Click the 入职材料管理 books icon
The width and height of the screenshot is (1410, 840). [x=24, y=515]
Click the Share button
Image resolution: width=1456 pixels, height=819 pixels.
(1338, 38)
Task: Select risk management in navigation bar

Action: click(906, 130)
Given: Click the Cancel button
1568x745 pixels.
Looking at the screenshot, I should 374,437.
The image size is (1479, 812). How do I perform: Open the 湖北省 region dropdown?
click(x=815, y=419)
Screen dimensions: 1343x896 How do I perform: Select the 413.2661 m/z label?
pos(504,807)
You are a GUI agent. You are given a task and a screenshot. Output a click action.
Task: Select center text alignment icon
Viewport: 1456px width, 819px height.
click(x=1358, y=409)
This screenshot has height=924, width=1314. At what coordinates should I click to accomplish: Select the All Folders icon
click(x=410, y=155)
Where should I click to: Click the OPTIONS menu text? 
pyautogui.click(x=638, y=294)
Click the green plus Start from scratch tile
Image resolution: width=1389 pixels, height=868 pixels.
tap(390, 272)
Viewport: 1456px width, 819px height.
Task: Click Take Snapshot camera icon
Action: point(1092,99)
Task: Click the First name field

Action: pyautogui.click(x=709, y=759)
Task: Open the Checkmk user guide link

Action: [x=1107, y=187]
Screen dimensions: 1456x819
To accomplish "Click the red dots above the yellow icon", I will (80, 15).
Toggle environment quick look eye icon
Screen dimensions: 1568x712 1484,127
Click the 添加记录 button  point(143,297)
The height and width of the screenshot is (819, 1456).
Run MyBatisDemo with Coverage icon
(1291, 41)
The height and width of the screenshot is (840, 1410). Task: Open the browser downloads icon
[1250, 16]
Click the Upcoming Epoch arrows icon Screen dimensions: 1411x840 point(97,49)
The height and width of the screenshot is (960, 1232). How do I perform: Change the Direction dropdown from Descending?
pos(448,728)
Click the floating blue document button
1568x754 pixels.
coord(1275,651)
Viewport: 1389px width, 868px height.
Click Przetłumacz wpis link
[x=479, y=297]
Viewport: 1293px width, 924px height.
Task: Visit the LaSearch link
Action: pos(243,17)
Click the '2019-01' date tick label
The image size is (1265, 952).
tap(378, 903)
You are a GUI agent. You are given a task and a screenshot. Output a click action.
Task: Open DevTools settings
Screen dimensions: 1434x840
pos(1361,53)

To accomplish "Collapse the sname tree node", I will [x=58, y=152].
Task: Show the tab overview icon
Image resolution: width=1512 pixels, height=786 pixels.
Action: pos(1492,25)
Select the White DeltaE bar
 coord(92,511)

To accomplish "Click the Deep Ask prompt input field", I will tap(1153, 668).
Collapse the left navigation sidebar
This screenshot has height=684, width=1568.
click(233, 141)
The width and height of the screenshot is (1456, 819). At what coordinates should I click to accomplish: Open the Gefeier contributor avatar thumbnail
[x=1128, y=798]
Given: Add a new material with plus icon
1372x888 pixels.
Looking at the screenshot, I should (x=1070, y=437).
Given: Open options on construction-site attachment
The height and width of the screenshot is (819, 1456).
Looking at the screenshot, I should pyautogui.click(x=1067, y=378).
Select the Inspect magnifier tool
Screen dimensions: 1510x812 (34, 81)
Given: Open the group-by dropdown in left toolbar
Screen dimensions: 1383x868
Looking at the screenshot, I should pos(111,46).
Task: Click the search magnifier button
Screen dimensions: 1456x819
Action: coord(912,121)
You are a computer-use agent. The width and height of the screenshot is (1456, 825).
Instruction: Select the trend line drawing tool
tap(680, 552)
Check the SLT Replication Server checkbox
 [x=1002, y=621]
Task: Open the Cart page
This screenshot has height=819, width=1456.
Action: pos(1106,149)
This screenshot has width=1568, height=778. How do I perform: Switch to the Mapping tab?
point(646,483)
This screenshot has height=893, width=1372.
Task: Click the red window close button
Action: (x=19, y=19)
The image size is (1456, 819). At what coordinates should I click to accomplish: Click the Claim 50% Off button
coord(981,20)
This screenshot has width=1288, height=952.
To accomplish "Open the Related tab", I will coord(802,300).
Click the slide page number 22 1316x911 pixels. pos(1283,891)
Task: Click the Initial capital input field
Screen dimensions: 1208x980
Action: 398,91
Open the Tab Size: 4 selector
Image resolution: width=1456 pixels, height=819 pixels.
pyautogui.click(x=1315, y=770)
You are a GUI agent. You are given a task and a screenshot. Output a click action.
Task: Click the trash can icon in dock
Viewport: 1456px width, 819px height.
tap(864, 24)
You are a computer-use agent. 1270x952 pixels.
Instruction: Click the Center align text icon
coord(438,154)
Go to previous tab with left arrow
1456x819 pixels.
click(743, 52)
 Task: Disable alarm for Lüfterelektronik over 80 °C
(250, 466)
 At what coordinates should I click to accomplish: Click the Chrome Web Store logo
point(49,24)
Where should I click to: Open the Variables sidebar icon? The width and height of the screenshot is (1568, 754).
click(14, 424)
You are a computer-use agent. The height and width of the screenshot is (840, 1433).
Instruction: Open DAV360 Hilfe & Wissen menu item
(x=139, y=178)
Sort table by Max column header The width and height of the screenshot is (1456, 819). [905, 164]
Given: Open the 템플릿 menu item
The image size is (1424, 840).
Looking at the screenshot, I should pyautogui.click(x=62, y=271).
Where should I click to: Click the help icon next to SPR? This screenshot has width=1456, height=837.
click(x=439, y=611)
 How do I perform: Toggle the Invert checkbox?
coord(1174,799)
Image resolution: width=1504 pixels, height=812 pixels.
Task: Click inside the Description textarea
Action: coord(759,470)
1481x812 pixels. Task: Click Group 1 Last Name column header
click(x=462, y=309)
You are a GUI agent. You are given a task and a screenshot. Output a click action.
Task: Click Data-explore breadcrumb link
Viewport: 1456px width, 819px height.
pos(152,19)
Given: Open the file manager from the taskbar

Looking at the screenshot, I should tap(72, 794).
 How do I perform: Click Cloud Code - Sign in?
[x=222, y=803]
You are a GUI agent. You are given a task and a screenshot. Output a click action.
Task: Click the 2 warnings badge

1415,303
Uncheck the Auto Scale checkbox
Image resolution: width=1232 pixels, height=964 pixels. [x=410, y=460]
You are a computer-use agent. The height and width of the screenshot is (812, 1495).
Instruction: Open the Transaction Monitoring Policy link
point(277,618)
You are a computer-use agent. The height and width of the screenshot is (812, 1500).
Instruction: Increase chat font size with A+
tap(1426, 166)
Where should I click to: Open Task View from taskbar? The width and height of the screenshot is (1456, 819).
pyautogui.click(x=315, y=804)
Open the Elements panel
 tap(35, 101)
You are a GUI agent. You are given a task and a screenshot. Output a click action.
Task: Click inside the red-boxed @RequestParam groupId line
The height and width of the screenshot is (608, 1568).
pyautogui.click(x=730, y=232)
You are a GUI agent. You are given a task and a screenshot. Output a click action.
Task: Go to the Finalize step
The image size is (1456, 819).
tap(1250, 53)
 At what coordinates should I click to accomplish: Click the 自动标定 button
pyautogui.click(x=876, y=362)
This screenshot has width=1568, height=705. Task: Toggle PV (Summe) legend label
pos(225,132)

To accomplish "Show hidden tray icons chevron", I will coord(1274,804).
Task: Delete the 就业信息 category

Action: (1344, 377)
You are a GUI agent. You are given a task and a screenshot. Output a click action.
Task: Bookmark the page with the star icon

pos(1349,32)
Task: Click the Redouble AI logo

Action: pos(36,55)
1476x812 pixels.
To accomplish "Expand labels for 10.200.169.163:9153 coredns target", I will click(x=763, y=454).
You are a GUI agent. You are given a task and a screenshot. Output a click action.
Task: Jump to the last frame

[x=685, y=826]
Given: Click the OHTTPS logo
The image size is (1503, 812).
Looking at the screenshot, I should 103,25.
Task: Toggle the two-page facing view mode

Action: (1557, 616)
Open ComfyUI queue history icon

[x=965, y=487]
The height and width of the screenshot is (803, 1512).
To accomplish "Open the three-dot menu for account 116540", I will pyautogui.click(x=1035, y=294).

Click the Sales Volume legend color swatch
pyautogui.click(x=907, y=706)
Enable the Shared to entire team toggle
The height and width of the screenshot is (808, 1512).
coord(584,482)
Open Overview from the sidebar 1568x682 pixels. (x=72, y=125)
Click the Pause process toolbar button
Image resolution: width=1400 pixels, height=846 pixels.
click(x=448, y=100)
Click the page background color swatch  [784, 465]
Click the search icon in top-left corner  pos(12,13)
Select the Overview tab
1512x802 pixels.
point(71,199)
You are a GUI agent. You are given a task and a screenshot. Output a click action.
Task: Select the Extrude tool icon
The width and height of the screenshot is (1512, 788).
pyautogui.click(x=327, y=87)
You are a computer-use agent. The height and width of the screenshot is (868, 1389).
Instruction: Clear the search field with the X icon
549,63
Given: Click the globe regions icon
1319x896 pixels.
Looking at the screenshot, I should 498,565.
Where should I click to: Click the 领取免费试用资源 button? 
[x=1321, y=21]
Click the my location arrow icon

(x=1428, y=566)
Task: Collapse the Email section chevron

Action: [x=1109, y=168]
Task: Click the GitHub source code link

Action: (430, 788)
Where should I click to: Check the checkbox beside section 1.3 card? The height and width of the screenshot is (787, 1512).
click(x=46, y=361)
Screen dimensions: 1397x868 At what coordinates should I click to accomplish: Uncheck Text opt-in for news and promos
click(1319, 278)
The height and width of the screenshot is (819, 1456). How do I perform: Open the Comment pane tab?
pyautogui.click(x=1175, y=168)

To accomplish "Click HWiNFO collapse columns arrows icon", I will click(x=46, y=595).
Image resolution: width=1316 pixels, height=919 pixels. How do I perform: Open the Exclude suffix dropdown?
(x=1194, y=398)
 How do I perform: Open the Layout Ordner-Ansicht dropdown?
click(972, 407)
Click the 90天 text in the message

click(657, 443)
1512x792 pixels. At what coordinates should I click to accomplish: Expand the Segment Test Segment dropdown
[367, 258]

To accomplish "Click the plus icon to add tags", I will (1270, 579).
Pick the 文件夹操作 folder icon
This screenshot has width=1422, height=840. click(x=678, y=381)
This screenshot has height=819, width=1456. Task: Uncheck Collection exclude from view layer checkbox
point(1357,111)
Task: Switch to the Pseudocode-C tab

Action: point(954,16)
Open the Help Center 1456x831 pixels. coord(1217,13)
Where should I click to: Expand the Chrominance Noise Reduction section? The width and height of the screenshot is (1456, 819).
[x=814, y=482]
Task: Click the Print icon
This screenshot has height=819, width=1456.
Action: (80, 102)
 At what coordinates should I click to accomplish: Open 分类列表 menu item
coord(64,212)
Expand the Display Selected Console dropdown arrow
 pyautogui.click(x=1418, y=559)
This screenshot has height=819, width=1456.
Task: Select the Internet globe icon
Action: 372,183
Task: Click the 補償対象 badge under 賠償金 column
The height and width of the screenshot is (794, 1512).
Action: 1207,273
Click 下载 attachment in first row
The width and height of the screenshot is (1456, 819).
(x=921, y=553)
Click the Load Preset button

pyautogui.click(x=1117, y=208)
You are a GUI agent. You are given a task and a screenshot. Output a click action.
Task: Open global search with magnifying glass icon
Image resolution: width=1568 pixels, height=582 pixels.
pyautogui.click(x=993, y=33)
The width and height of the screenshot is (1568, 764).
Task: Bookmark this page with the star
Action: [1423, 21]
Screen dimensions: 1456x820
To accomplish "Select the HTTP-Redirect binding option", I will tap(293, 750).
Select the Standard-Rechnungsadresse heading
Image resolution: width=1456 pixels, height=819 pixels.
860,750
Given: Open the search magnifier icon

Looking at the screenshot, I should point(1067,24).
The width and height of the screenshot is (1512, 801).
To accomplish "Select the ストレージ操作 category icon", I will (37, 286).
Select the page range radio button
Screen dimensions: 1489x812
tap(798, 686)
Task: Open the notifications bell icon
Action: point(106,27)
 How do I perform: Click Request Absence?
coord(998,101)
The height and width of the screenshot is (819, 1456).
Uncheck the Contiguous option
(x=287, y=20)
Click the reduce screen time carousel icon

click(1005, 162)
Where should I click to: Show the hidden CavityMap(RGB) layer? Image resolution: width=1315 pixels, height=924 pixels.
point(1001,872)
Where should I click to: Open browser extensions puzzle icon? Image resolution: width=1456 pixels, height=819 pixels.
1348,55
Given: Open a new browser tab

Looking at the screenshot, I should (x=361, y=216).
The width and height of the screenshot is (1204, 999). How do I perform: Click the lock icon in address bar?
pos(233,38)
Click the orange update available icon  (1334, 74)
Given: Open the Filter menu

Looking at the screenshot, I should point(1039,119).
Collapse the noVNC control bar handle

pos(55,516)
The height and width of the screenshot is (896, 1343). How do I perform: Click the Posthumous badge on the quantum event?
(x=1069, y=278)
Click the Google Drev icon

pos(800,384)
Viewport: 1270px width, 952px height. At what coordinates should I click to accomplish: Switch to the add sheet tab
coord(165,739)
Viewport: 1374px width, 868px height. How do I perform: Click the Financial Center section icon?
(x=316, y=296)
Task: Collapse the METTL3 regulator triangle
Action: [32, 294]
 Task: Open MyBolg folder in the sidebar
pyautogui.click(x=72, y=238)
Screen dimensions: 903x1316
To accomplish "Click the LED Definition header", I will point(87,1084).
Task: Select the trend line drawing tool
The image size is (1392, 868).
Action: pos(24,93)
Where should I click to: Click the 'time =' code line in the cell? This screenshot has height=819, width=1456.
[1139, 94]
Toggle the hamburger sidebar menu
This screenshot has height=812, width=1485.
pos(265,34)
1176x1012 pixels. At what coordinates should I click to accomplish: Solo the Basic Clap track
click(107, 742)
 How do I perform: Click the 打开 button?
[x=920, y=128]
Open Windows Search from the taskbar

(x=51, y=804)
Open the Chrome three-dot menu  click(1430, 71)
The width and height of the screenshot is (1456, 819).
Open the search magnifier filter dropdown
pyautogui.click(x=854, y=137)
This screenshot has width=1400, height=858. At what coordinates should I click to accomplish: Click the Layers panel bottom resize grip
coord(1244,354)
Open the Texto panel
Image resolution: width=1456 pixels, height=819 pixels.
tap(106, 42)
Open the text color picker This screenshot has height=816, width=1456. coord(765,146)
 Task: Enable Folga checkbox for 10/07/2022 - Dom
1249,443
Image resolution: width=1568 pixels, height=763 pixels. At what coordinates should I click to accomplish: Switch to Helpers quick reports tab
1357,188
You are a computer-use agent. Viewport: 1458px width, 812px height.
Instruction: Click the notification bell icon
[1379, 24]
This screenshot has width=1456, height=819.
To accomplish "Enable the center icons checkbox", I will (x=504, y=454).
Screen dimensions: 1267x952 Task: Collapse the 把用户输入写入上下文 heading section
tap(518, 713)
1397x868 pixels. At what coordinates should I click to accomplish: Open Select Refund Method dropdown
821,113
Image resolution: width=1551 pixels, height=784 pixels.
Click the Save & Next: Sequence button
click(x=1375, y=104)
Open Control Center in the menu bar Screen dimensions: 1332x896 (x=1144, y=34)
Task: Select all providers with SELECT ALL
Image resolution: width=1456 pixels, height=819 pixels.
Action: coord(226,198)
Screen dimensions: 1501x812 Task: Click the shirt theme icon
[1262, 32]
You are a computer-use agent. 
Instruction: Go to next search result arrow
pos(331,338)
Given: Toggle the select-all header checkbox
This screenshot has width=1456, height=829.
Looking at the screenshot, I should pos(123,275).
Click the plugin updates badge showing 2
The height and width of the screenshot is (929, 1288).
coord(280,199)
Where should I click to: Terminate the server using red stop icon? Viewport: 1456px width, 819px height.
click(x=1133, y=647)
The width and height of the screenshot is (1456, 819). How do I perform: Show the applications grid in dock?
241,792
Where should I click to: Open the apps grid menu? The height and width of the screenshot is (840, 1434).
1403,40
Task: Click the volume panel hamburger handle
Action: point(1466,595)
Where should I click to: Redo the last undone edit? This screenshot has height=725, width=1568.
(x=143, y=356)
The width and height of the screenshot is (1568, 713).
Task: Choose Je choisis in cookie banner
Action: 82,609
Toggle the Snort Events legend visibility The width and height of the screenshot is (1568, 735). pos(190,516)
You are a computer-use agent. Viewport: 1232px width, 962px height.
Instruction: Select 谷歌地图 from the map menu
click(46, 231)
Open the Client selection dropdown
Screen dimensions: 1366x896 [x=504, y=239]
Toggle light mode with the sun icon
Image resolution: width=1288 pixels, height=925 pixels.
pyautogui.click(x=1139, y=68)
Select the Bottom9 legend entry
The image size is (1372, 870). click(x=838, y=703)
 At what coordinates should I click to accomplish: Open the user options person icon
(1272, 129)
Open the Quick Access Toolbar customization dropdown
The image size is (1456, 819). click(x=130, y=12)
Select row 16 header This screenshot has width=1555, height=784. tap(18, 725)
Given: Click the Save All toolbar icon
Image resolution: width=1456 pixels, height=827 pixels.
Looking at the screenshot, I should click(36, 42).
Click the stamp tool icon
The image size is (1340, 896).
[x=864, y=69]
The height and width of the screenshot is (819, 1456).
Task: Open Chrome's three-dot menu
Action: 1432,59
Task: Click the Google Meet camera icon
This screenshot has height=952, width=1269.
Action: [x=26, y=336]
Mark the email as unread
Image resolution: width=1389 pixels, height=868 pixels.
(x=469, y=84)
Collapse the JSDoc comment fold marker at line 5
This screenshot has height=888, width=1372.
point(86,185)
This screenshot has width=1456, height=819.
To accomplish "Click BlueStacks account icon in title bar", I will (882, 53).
^^^^^^^^
Find "icons" in the data above. Report each line where it appears.

To accomplish "Show hidden tray icons chevron", I will coord(1274,804).
To accomplish "Enable the center icons checkbox", I will (x=504, y=454).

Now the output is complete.